Using Pandas for the Games dataset. Pandas is single threaded and doesn't handle large datasets too well.

In [None]:
import pandas as pd

games_bronze_df = pd.read_csv('bronze/games.csv', delimiter=',', index_col=False)
games_bronze_df.head().T


Upon closer inspection, it seems that the dataset has mismatched column names/values. 
Listing columns and unique values for each.

In [None]:
# List all columns and their unique values
for column in games_bronze_df.columns:
    print(f"\n{column}:\n")
    print(games_bronze_df[column].unique())


There seems to be a shift, at Discount DLCs. The About the game column values correspond to Discount DLCs.

## Bronze -> Silver

In [None]:
import pandas as pd

# Load the dataset
games_bronze_df = pd.read_csv('bronze/games.csv',index_col=False)

# Get the index of the 'DiscountDLC count' column
idx = games_bronze_df.columns.get_loc('DiscountDLC count')

# Get the list of columns starting from 'DiscountDLC count' to the end
cols_to_fix = games_bronze_df.columns[idx:]

# Shift the values of these columns to the left by one
games_bronze_df[cols_to_fix[:-1]] = games_bronze_df[cols_to_fix[1:]].values

# Drop the last column
games_bronze_df.drop(columns=cols_to_fix[-1], inplace=True)
games_bronze_df.columns = games_bronze_df.columns

# Inspect the DataFrame
for column in games_bronze_df.columns:
    print(f"\n{column}:\n")
    print(games_bronze_df[column].unique())

From a cursory look at the data we see that there are a few columns with a significant number of null values. 
There are Bools, Float64, Int64 and Object types.
Strings are stored as object types, a generic Pandas struct that stores a pointer to the actual content.

Focusing on the null values, we'll do a quick check of how many null values there are per column. The purpose here is to identify if there are any columns that completely null and hence safe to remove.

In [None]:
missing_values = games_bronze_df.isnull().sum()
total_rows = games_bronze_df.shape[0]

print(missing_values.apply(lambda x: f"{"Empty" if x == total_rows else ("High Null Rate" if x/total_rows > 0.5 else "")}      {x}/{total_rows}   {x/total_rows:.2%}"))

We see that there are no columns that are completely redundant, although a few have significantly higher rates of null values. 
'Reviews', 'Website', 'Support url', 'Metacritic url', 'Score rank', 'Notes' all have a significant number of null values. 
Score Rank would be useful but it has the highest rate of null values at 99.95%.

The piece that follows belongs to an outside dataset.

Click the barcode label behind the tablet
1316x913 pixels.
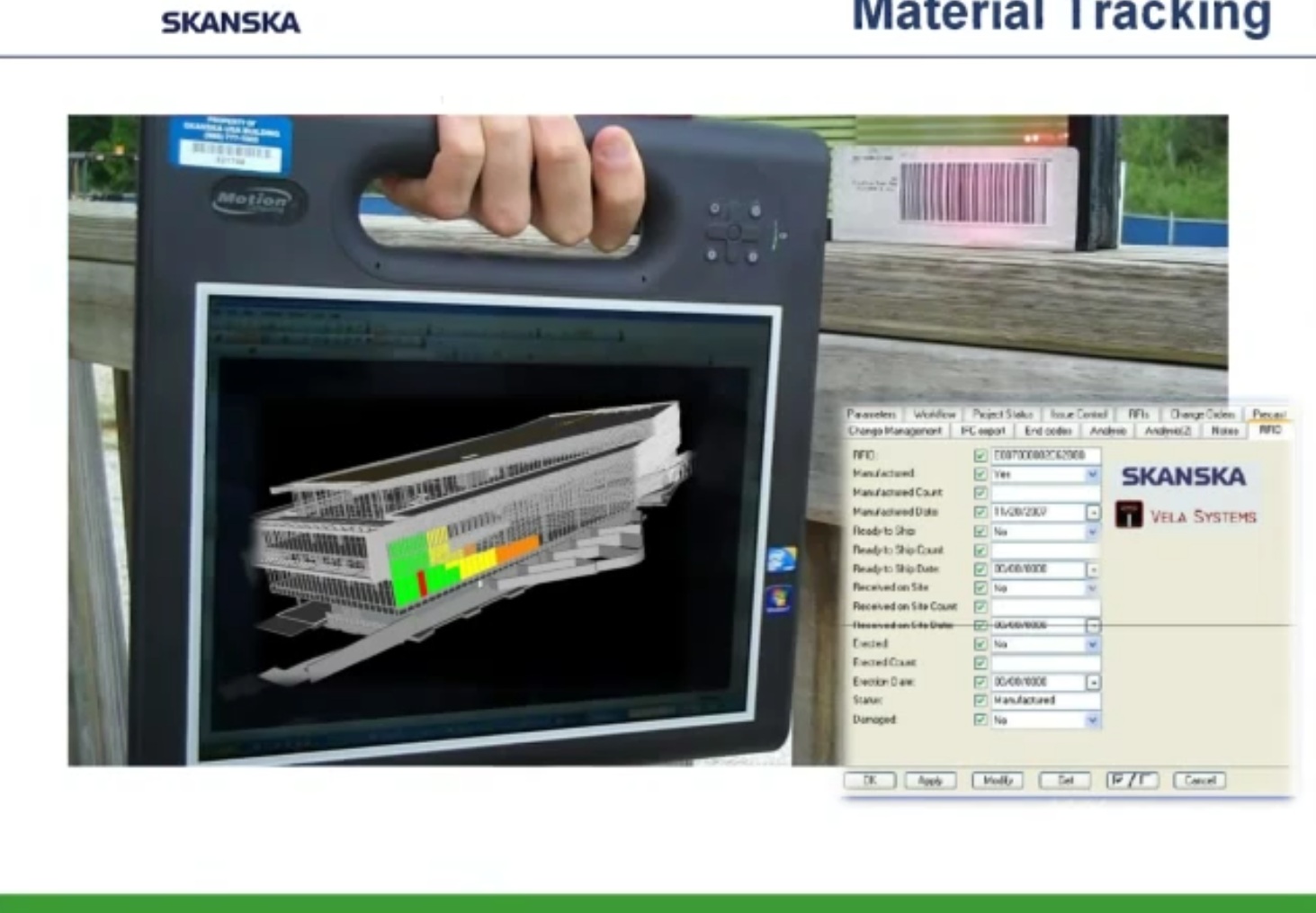pos(972,192)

Notes can be useful to indicate whether a title depicts violence, mature themes etc, however the high null rate and the non-standard wording of the notes would not make this endeavor fruitful. Similar case for Reviews, as it has a high null rate and we would need a sentiment analysis tool to get useful information out of this field.

In [None]:
# Drop Unnecessary or High Null Rate Columns
columns_to_drop = ['Reviews', 'Website', 'Support url', 'Metacritic url', 'Score rank', 'Notes']

# Drop the columns
games_silver_df = games_bronze_df.drop(columns=columns_to_drop)

6 entries are missing a name, which is a critical piece of information. Dropping those rows.

In [None]:
# Drop the rows with missing values in the 'Name' column
games_silver_df = games_silver_df.dropna(subset=['Name'])

Fill null entries with descriptive placeholders.
We are purposefully keeping some NaN values because it is easier to parse those out when making the gold datasets. (Notably in the genre, category, tags).

Dropping or filling them out at this stage would be premature and either lose information we need or make parsing harder in the gold datasets.

In [None]:

games_silver_df['Release date'] = games_silver_df['Release date'].fillna(pd.to_datetime('1950-01-01'))
games_silver_df['About the game'] = games_silver_df['About the game'].fillna('Not Provided')
games_silver_df['Support email'] = games_silver_df['Support email'].fillna('Not Provided')
games_silver_df['Screenshots'] = games_silver_df['Screenshots'].fillna('Not Provided') 

print(games_silver_df.info())

Coerce objects to defined types in pandas

In [None]:
numeric_columns = ['AppID', 'Peak CCU', 'Required age', 'Price', 'Achievements', 'Positive', 'Negative', 'Average playtime forever', 'Average playtime two weeks', 'Median playtime forever', 'Median playtime two weeks', 'Recommendations']

for col in numeric_columns:
    games_silver_df[col] = pd.to_numeric(games_silver_df[col], errors='coerce')

boolean_columns = ['Windows', 'Mac', 'Linux']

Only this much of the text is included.